Era casado com a Beatriz, "enfermeira relativa", já que não tirou nenhum curso, mas dava uma injecções a quem necessitava, tendo aprendido nuns desgraçados cães vadios, visitas do seu quintal e que iam fazer a "corte" à sua cadela de raça "Castro Laboreiro" que acompanhava o David quando nas horas de lazer ia à procura de algum coelhito.
Raramente vestia bata branca no exercício de "figaro", mas era artista rápido e destro com a navalha, que o digam os clientes que saiam porta fora a deitar sangue por alguma borbulha que não resistia ao fio da navalha mal afiada.
As suas mãos «manápulas grandes» habituadas a apalpar os testículos aos suínos eram de pele grossa causticadas pelo sol do verão e o frio do inverno, e quantas vezes o David na ânsia de satisfazer algum cliente mais apressado afiava a navalha na palma da mão, fazendo um corte para experimentar se estava em condições, naquela pela dura resistente na parte lateral da sua mão direita, já que era canhoto.
O "After Shawe" não passava de uma pedra que parecia gelo passada pela cara que fazia arder e a cicatrização de um descuido, era remediada com uma mortalho de fazer cigarros de tabaco "onça" avulso, e às vezes não chegava uma. Quando as coisas corriam mal, a cara do cliente ficava pálida e levava de chapa uma mortalha que o sangue colava à cara, quando não era duas ou três.
Mas mesmo assim, não lhe faltavam clientes, já que, ele tinha olho e fazia um desconto a quem fosse cliente nos seus dois negócios.
Um dia, na paragem da camioneta de passageiros que vinha de Cacilhas com destino à sede do Distrito, saiu um sujeito aperaltado, bigode farfalhudo, sapatos bem engraxados (ficou tramado
as ruas lá da terra era de areia solta), dirigiu-se a uma pequena mercearia e perguntou onde havia uma barbearia. O merceeiro, não conhecia aquela cara e curioso, tentando explicar, atrapalhou-se na sua maneira de dar explicação, mas remata desta maneira, olhando e apontando para o chão.
Meu caro Senhor, é muito fácil lá chegar, siga sempre este rasto de sangue e vai lá ter. Os olhos do homem saltaram de terror, nas como não viu sangue nenhum foi embora sem dizer obrigado.

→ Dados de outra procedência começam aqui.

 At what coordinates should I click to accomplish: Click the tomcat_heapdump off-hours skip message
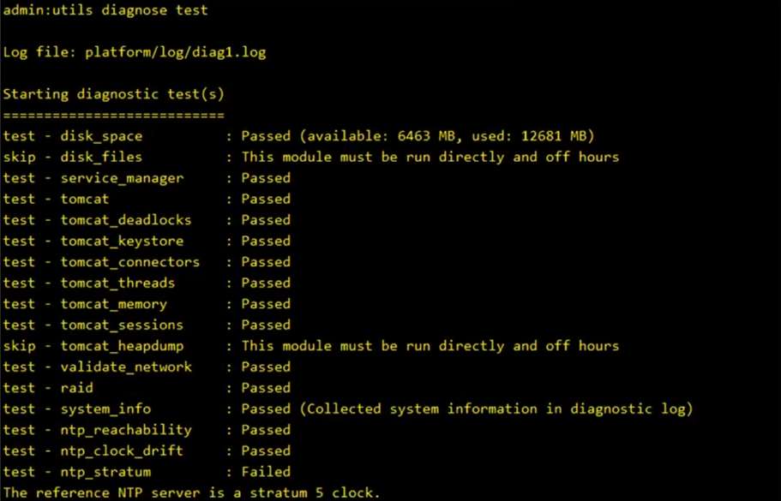tap(430, 346)
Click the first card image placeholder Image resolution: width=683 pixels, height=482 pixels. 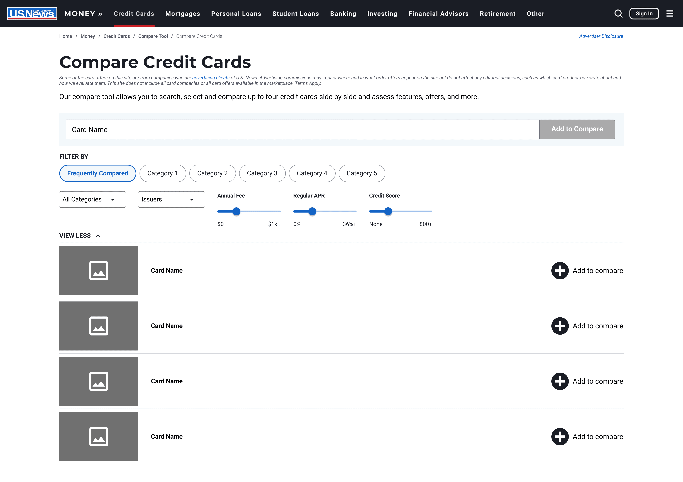(x=99, y=270)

O certo é que o homem conseguiu achar a barbearia do David,esperou pacientemente pela sua vez e chegou o momento de colocar o David à prova de fogo, pensando que se calhar seria melhor ter feito um seguro de vida.Como era cliente novo e desconhecido, pelo sim pelo não, David pediu com um grito para a Beatriz lhe trazer a navalha nova. (o que fazia pela primeira vez, sem carta de recomendação).
O cliente foi-lhe dizendo que tinha ido ali para fazer a barba, dado que no outro dia sábado, ia ao casamento de uma moçoila lá da terra. Queria portanto um trabalho escanhoado com perfeição...
O David dá-lhe a primeira e segunda passagem, e a cara do cliente tinha salpicos de sangue que o David atabalhoadamente tenta estancar. O "Mestre" grita novamente à mulher que estava lá nos confins da cozinha e pede um copo de água. A mulher chega lesto, o David pega no copo e coloca-o na mão do cliente, que recusa e diz que não tem sede. O David responde-lhe; que não é para beber é somente para bochechar e verificar se a cara está rota.
Mas o Barbeiro estava imparável, dá espuma outra vez na cara do cliente, ele barafusta e diz que está bem assim. Que não, que não, ele tinha dito que ia amanhã ao casamento da nubente lá da terra e portanto ia escanhoado a preceito. Vê, vê, há sempre uns cabelitos que nos escapam e aqui o seu pescoço está cheio deles. E vai puxando as peles, e puxa e corta e torna a puxar e o cliente está num pavor.
Até que o David, diz assim. Meu caro senhor, tenho feito um trabalho notável, mas o Senhor tem aqui no pescoço um sinal preto enorme. O homem salta da cadeira, olha para o espelho e vê efectivamente aquele sinal enorme escuro e cheio de pregas.
Oh. Meu Deus, você já me puxou tanto, tanto as peles, que já tenho o buraco da saída do corpo aqui no pescoço.
Atirou com a toalha para cima da cadeira, pagou, saiu, ninguém ficou a saber se no outro dia tinha ido ao casamento, mas nunca mais voltou aquela terra.